Search code examples
machine-learningtime-complexitylogistic-regression

What is the Search/Prediction Time Complexity of Logistic Regression?


I am looking into the time complexities of Machine Learning Algorithms and I cannot find what is the time complexity of Logistic Regression for predicting a new input. I have read that for Classification is O(c*d) c-beeing the number of classes, d-beeing the number of dimensions and I know that for the Linear Regression the search/prediction time complexity is O(d). Could you maybe explain what is the search/predict time complexity of Logistic Regression? Thank you in advance

Example For The other Machine Learning Problems: https://www.thekerneltrip.com/machine/learning/computational-complexity-learning-algorithms/


Solution

  • Complexity of training for logistic regression methods with gradient based optimization: O((f+1)csE), where:

    • f - number of features (+1 because of bias). Multiplication of each feature times it's weight (f operations, +1 for bias). Another f + 1 operations for summing all of them (obtaining prediction). Using gradient method to improve weights counts for the same number of operations, so in total we get 4* (f+1) (two for forward pass, two for backward), which is simply O(f+1).
    • c - number of classes (possible outputs) in your logistic regression. For binary classification it's one, so this term cancels out. Each class has it's corresponding set of weights.
    • s - number of samples in your dataset, this one is quite intuitive I think.
    • E - number of epochs you are willing to run the gradient descent (whole passes through dataset)

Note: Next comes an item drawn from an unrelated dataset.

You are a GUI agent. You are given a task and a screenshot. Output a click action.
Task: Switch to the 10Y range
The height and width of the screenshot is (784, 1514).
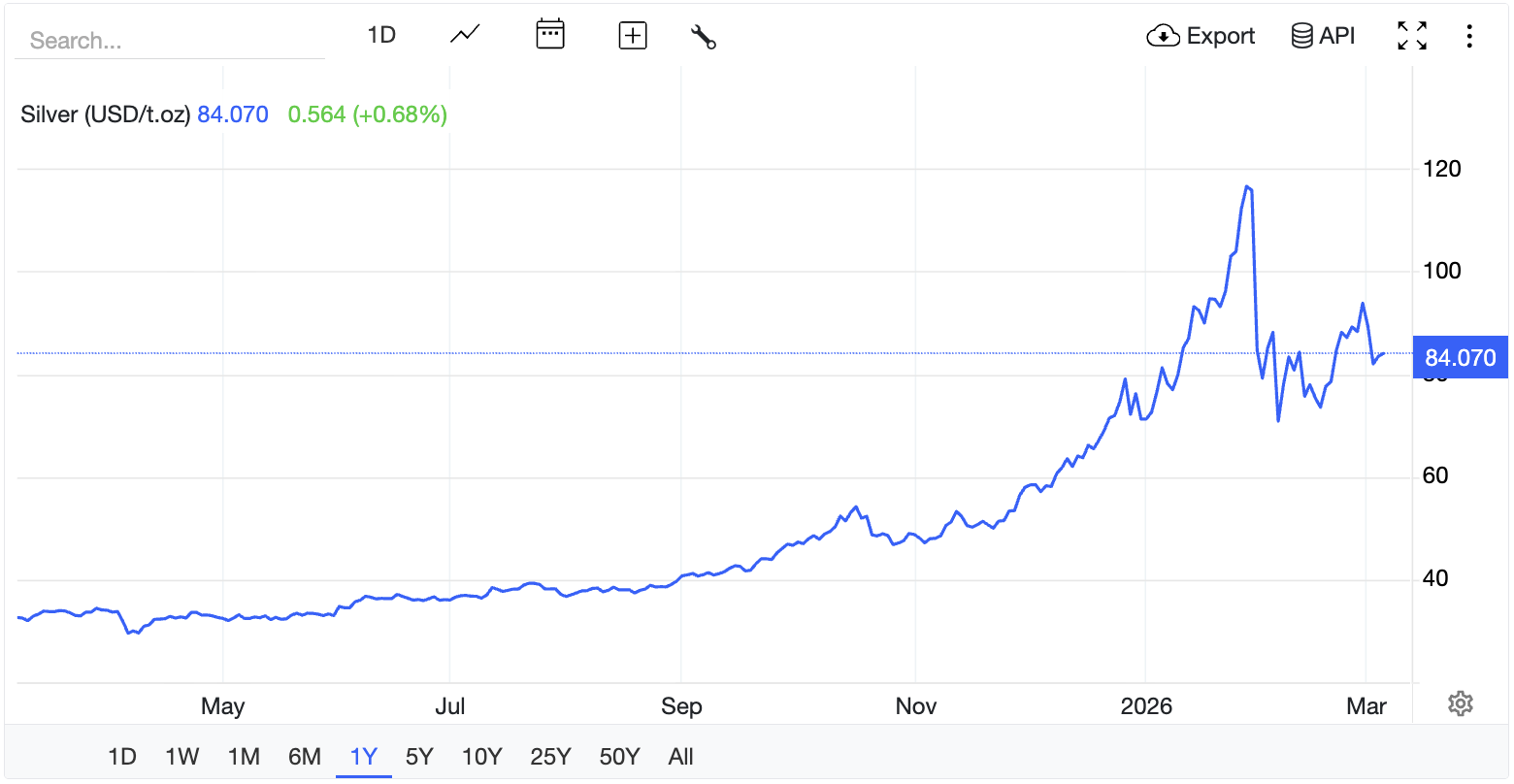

    Note: this complexity can change based on things like regularization (another c operations), but the idea standing behind it goes like this.

    Complexity of predictions for one sample: O((f+1)c)

    • f + 1 - you simply multiply each weight by the value of feature, add bias and sum all of it together in the end.
    • c - you do it for every class, 1 for binary predictions.

    Complexity of predictions for many samples: O((f+1)cs)

    • (f+1)c - see complexity for one sample
    • s - number of samples

    Difference between logistic and linear regression in terms of complexity: activation function.

    For multiclass logistic regression it will be softmax, while linear regression, as the name suggests, has linear activation (effectively no activation). It does not change the complexity using big O notation, but it's another c*f operations during the training (didn't want to clutter the picture further) multiplied by 2 for backprop.